## Excerpted passage
== == ==
It’s everything from gift cards to a sweepstakes for Messi soccer tickets.

Campaign literature for Republican presidential candidate North Dakota Gov. Doug Burgum sits on a table while he speaks during a campaign stop on June 9, 2023, in Ankeny, Iowa.
Scott Olson/Getty Images
Li Zhou is a politics reporter at Vox, where she covers Congress and elections. Previously, she was a tech policy reporter at Politico and an editorial fellow at the Atlantic.

In a bid to get on the debate stage this August, Republican presidential candidates are being nothing if not creative. The range of tactics employed underscores how vital it is for candidates to get into the debate in order to make an impression in a crowded field — and just how much former President Donald Trump continues to loom over the contest.

Already, six candidates say they’ve hit some of the criteria needed to qualify. The requirements include having 40,000 unique donors total, as well as 200 unique donors each in at least 20 states to demonstrate grassroots support. Additionally, candidates need to either hit 1 percent in three national polls, or 1 percent in two national polls and 1 percent in two state polls from early states selected by the RNC.
== == ==
(Records from a dataset)
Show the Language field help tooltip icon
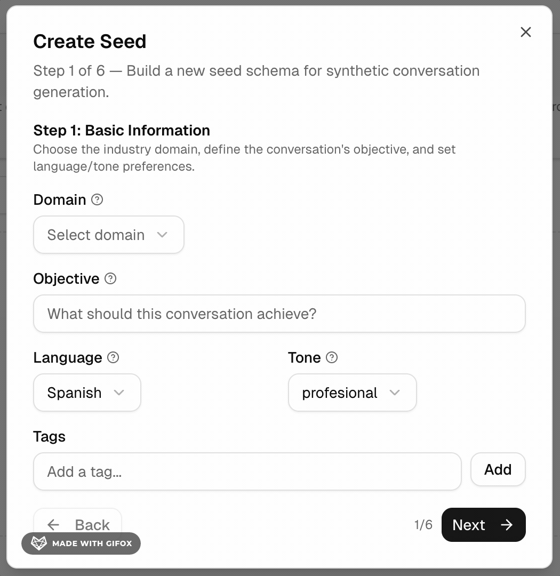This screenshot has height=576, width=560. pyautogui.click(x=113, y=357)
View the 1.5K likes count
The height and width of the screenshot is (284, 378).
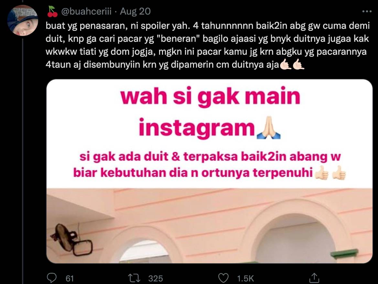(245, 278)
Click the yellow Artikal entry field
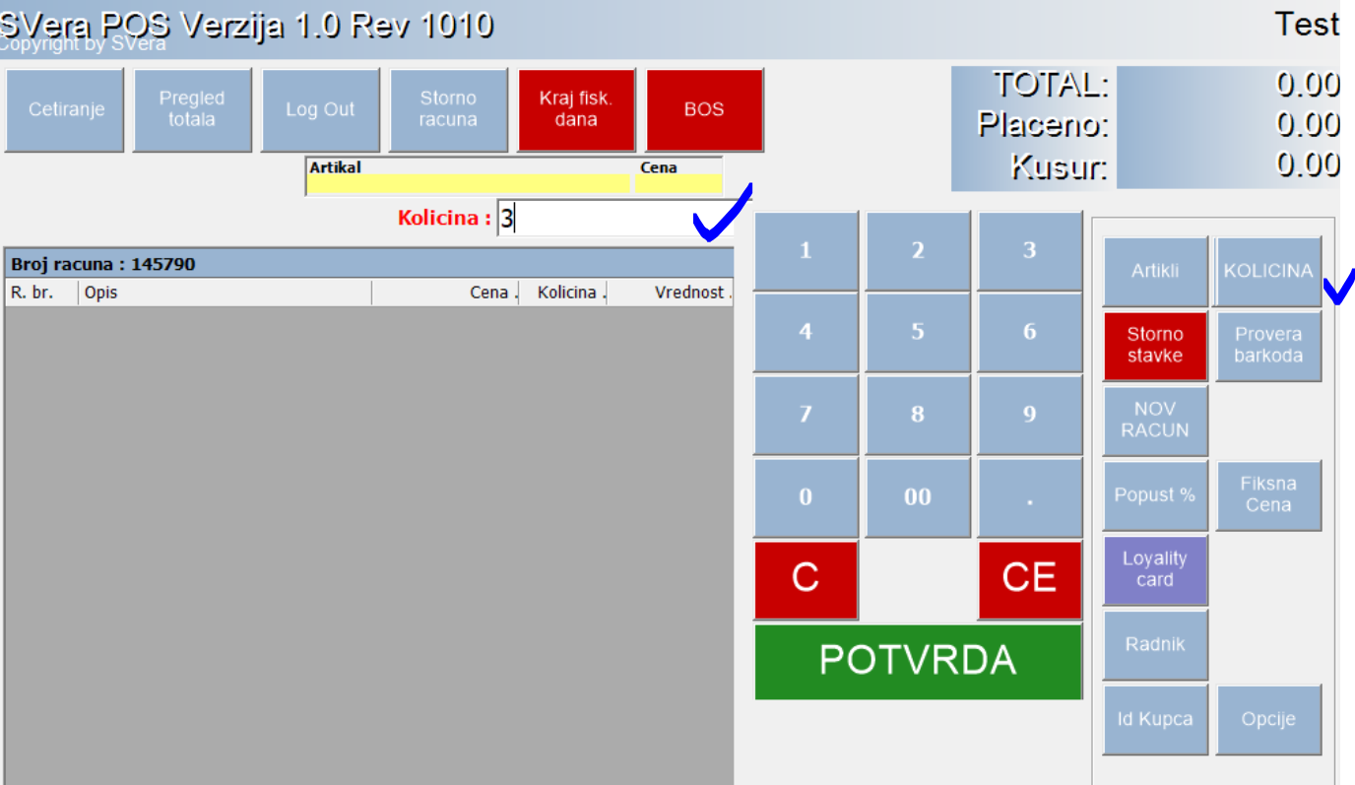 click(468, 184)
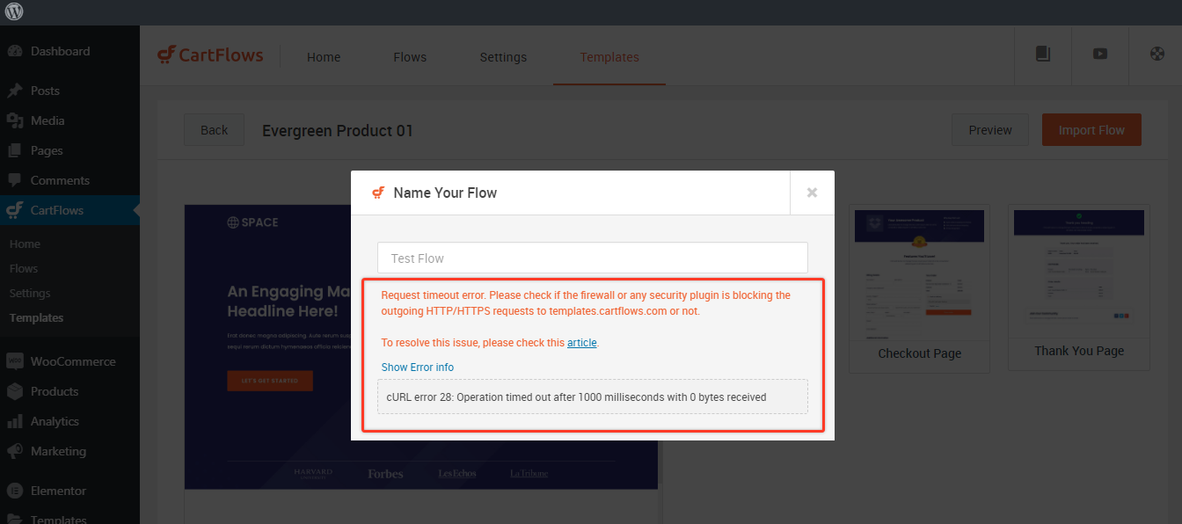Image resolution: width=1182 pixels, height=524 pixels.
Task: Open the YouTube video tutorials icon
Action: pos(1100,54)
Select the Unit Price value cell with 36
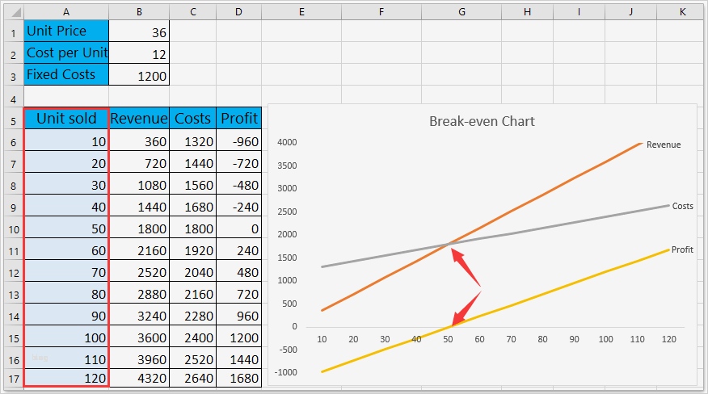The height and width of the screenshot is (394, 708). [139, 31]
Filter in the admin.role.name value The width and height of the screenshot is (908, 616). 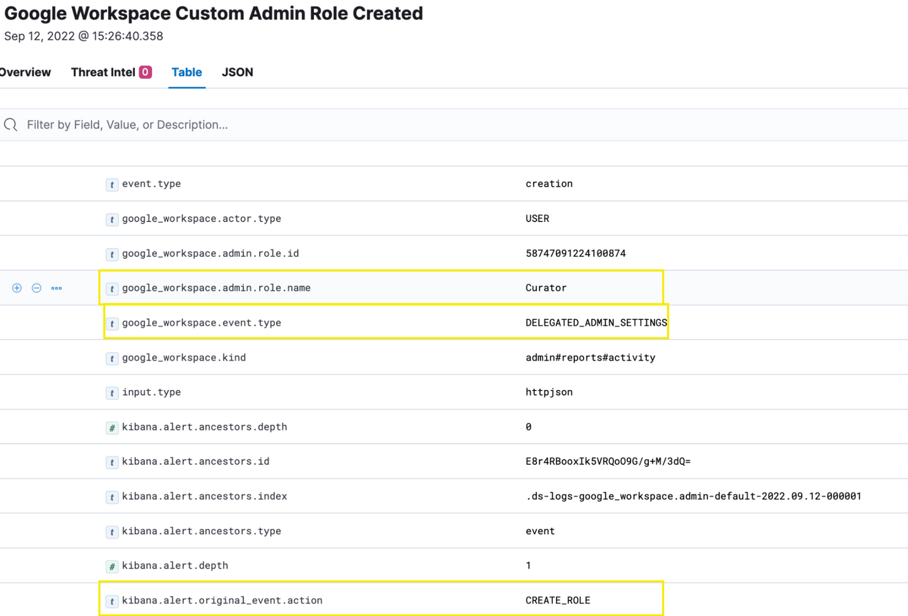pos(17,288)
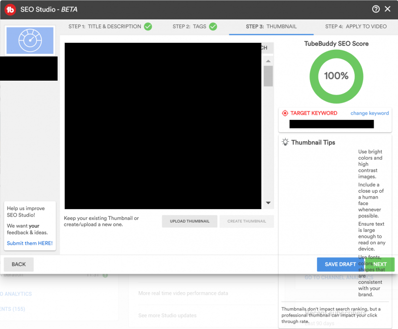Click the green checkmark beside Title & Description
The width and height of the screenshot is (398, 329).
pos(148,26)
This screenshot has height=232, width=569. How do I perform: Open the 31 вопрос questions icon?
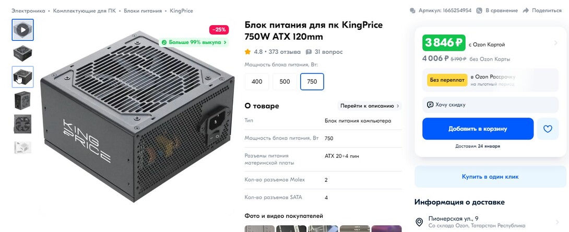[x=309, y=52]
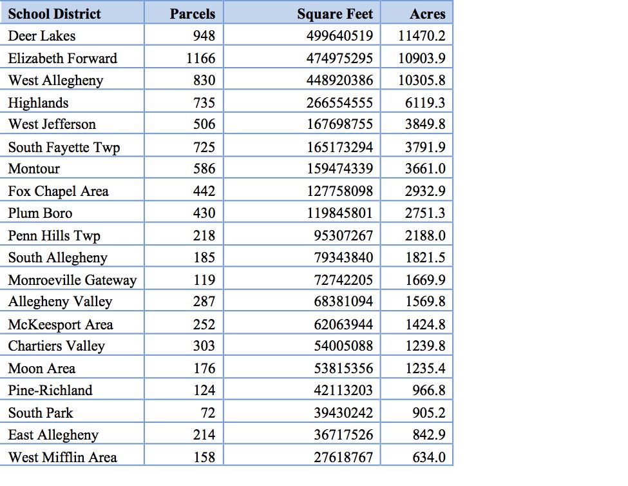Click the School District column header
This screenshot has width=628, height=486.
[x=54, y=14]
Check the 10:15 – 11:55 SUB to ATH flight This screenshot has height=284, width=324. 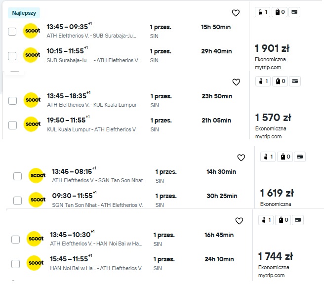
== == ==
## Problem set
1. List each requirement that the debate article says candidates must meet to qualify for the August debate stage.
2. Duplicate the debate article word for word, from "Scott Olson/Getty Images" up to and including "over the contest.".
Work only from the debate article and not from the material.

## Answers to the exercise
1.
- 40,000 unique donors in total
- 200 unique donors each in at least 20 states
- 1 percent in three national polls, or 1 percent in two national polls and 1 percent in two state polls from early states selected by the RNC

2.
Scott Olson/Getty Images
Li Zhou is a politics reporter at Vox, where she covers Congress and elections. Previously, she was a tech policy reporter at Politico and an editorial fellow at the Atlantic.

In a bid to get on the debate stage this August, Republican presidential candidates are being nothing if not creative. The range of tactics employed underscores how vital it is for candidates to get into the debate in order to make an impression in a crowded field — and just how much former President Donald Trump continues to loom over the contest.